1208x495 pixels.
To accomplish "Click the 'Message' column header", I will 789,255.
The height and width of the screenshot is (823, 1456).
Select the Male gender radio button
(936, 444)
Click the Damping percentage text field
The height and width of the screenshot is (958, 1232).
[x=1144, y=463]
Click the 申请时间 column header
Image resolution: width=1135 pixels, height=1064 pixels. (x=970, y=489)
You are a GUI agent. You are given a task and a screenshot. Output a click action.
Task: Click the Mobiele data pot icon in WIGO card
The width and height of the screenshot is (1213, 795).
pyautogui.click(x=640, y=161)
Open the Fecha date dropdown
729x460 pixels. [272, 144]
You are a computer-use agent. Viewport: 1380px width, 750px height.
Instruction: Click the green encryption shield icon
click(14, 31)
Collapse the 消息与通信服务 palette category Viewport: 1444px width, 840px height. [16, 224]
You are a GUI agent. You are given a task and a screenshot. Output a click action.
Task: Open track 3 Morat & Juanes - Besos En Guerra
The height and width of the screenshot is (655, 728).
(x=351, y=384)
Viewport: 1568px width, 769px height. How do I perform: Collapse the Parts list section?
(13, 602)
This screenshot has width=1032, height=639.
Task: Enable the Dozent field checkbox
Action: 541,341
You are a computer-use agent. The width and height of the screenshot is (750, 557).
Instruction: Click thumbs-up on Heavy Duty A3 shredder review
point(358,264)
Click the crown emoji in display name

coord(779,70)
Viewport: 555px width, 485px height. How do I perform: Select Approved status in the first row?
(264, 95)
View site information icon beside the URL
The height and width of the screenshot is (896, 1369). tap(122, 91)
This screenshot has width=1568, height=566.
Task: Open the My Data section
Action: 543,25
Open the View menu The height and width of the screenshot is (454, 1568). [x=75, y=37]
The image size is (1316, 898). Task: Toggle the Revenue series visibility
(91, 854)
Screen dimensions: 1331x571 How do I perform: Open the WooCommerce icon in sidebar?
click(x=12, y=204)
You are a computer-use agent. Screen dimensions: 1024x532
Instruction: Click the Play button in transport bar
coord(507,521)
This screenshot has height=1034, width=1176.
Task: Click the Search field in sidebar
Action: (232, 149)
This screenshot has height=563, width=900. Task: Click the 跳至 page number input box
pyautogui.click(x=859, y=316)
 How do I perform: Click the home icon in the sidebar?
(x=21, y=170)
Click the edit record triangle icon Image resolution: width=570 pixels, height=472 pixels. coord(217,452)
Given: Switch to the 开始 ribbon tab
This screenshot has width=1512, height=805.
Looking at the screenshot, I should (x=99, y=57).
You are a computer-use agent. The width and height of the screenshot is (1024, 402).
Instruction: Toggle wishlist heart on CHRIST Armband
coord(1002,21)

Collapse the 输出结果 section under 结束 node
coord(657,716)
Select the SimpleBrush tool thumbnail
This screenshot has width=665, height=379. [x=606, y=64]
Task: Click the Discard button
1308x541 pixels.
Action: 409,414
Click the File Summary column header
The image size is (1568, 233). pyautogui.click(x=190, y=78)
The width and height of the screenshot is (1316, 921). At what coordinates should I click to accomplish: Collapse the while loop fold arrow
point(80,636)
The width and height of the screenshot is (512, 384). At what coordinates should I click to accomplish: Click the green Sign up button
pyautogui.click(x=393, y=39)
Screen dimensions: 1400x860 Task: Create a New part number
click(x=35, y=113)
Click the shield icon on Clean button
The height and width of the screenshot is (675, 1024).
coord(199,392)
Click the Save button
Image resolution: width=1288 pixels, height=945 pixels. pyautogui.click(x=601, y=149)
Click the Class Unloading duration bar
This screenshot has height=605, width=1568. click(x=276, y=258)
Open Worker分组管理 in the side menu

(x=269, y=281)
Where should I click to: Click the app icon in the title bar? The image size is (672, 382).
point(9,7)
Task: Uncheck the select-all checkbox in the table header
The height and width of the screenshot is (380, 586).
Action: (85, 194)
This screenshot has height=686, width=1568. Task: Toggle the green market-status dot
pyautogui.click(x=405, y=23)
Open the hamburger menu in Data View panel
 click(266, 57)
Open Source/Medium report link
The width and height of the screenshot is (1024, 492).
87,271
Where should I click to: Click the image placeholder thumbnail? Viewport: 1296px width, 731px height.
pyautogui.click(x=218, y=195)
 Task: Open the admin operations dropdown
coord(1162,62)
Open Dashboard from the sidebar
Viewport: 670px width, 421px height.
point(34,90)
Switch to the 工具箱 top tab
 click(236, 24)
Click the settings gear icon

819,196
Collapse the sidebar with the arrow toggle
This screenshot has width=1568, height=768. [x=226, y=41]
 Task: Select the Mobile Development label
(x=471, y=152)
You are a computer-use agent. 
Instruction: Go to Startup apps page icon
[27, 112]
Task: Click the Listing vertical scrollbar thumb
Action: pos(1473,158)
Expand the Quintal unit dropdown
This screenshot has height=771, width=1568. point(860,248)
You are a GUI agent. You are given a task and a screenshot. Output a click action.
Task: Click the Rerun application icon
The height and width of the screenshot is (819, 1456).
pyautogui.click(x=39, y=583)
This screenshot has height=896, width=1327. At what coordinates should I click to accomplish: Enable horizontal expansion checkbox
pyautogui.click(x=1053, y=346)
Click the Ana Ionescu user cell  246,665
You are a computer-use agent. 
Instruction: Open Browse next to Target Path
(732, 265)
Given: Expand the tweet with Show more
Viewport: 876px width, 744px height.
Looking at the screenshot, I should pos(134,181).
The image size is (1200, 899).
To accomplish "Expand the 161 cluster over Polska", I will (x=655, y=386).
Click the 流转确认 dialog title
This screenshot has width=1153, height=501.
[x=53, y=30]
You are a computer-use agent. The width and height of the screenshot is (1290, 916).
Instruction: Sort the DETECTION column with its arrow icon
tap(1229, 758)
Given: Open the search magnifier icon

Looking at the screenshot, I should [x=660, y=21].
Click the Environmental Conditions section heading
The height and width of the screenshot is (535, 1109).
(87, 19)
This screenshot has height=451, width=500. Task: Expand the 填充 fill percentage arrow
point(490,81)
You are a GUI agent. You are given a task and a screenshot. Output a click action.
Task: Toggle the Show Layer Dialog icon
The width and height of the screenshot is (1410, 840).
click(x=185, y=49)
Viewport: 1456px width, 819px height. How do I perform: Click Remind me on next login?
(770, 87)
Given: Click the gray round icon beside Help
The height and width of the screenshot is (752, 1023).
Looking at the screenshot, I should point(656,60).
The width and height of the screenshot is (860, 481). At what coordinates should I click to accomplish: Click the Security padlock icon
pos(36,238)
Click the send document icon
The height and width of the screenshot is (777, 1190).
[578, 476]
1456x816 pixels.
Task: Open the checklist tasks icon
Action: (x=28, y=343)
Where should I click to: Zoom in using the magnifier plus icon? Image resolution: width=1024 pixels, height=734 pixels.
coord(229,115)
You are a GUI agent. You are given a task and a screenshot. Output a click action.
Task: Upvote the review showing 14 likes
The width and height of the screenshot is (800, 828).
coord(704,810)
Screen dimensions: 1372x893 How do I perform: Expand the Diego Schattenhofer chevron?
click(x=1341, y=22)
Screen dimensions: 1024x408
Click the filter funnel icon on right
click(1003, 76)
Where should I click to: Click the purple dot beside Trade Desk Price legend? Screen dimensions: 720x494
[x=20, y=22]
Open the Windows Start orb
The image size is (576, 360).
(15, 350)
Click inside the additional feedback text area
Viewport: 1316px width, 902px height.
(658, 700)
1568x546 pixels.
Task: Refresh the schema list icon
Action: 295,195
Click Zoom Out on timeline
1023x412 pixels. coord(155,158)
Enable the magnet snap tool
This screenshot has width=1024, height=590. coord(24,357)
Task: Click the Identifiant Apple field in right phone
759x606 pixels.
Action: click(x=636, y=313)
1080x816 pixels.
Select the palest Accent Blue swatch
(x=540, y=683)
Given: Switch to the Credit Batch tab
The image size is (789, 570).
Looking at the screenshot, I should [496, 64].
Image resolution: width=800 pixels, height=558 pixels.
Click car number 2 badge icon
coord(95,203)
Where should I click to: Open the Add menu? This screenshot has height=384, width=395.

WORK REQUIRED:
Render the listing's lines as a Markdown table with the columns "Number" and "Line", starting at the line that contains "Expand the Quintal unit dropdown" and ending at the line that contains "pyautogui.click(x=1053, y=346)". Omit any blank lines.

OUTPUT FOR THIS EXERCISE:
| Number | Line |
|---|---|
| 1 | Expand the Quintal unit dropdown |
| 2 | This screenshot has height=771, width=1568. point(860,248) |
| 3 | You are a GUI agent. You are given a task and a screenshot. Output a click action. |
| 4 | Task: Click the Rerun application icon |
| 5 | The height and width of the screenshot is (819, 1456). |
| 6 | pyautogui.click(x=39, y=583) |
| 7 | This screenshot has height=896, width=1327. At what coordinates should I click to accomplish: Enable horizontal expansion checkbox |
| 8 | pyautogui.click(x=1053, y=346) |